One free-market precondition

© 1998 Philip Hyde, PO Box 622, Cambridge MA 02140 USA

That one precondition is like the equal amount of playmoney every player gets at the start of a Monopoly game. If there were five kids gonna play Monopoly and Jimmy, Suzi, David, and Lisa all got $1000 apiece and little Billy Gates got $51,000,000,000, you better believe that the first four kids wouldn't even want to start. Timesizing comes as close as it can to free-market (everyone-involving) definition of the precondition by involving every player in the process of determining the fundamental market precondition - on an ongoing basis. It does this via regular, binding, public referendums that give every market participant a chance to put in his two cents' worth, just as the real market does once the precondition is set. A referendum "seeds" the whole precondition setting process.
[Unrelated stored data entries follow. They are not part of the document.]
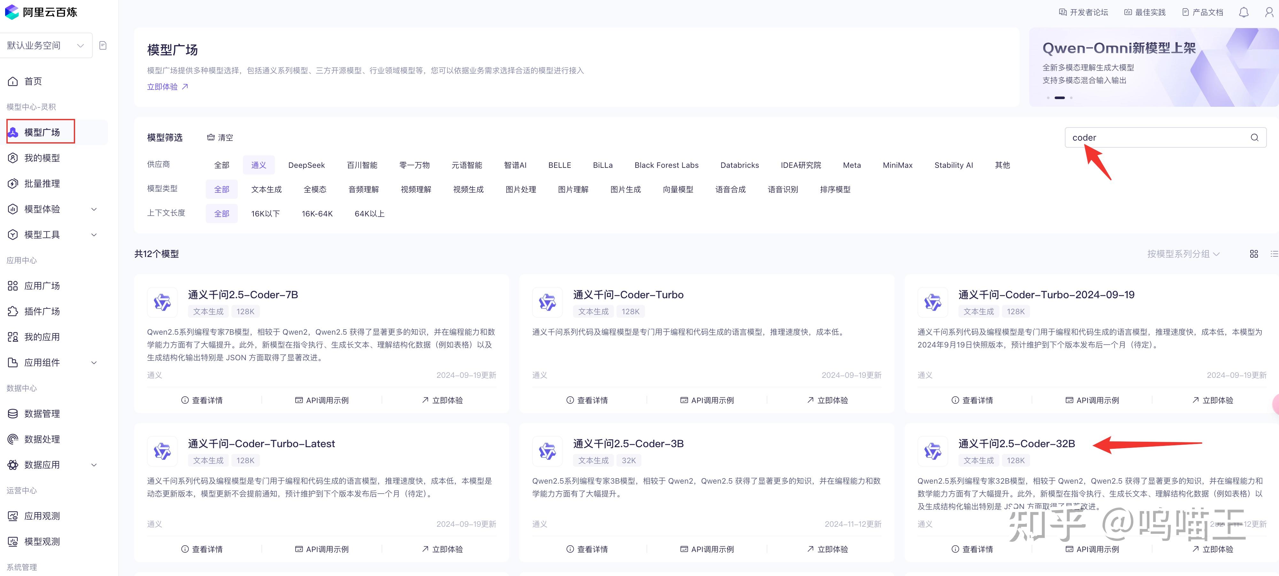Click the document icon beside workspace selector

point(103,46)
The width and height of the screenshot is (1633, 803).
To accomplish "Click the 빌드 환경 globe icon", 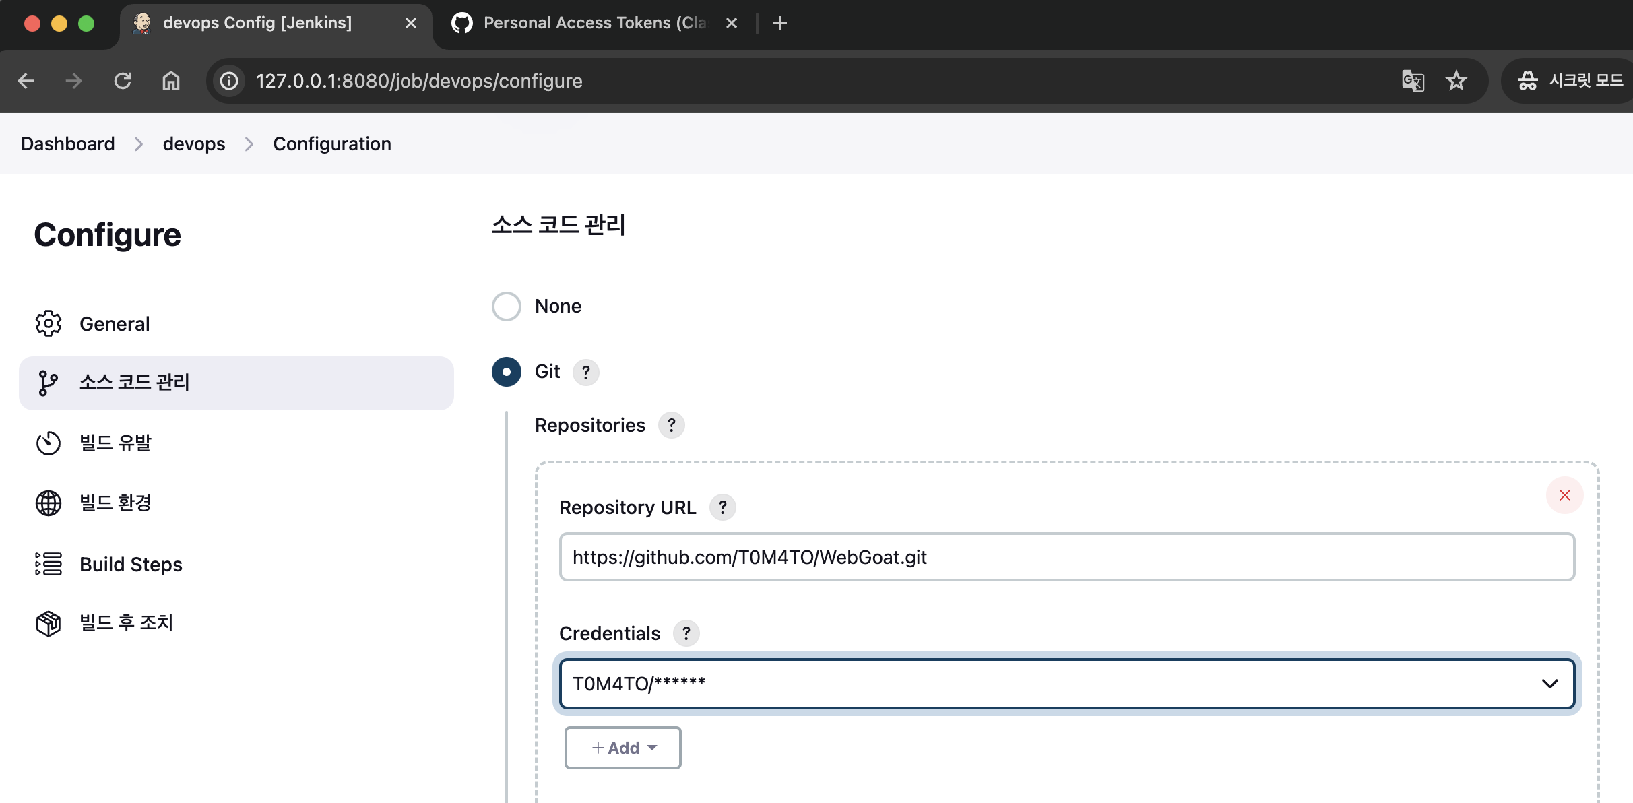I will click(49, 503).
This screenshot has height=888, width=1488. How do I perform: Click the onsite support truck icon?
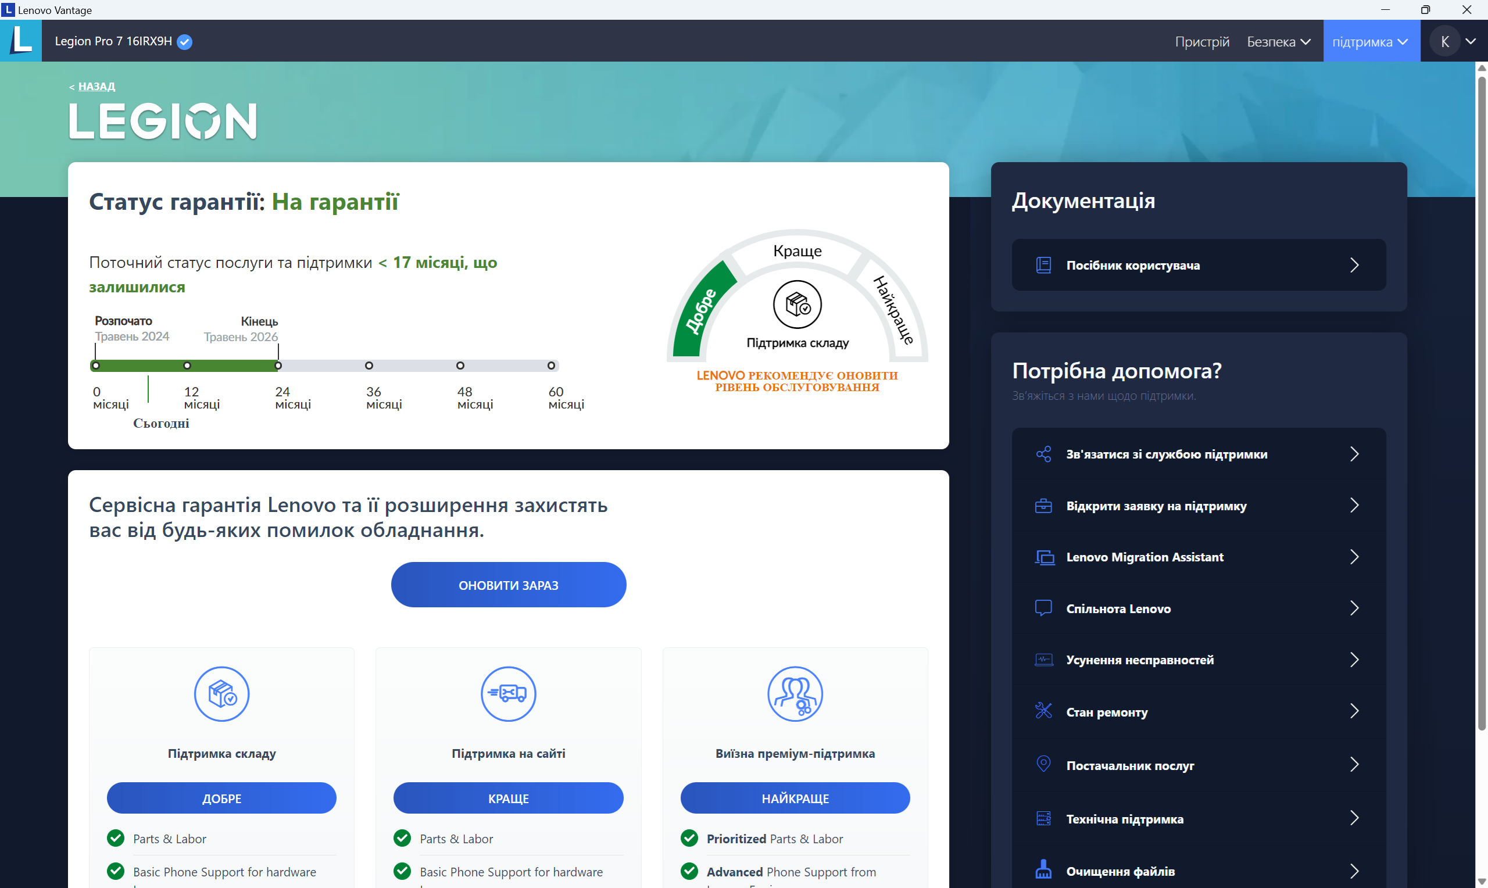pyautogui.click(x=508, y=694)
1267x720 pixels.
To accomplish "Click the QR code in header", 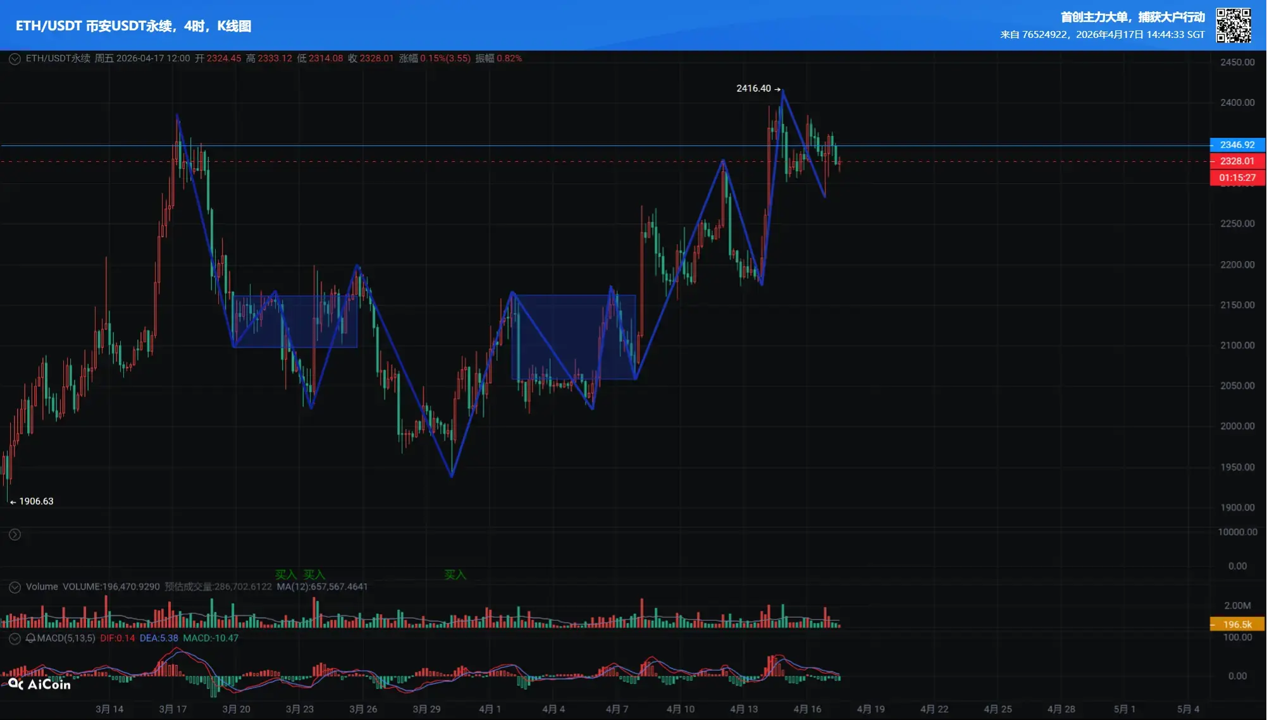I will pyautogui.click(x=1233, y=25).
Timesizing seeds the game in the least-controversial way by polling public sensitivity to the worst potential problem of our economic lives - unemployment and inability to self-support. By letting the public define the downside (under-employment) and letting the downside determine the upside (overtime) via an incrementally changing workweek length, and letting the upside determine its own resolution (overtime triggers training and hiring to obviate the overtime in future), a resolution that simultaneously resolves the downside (under-employment), timesizing solves the market predefinition challenge in the most market-like way and makes a start on the wealth concentration problem by solving the work (and skills) concentration problem.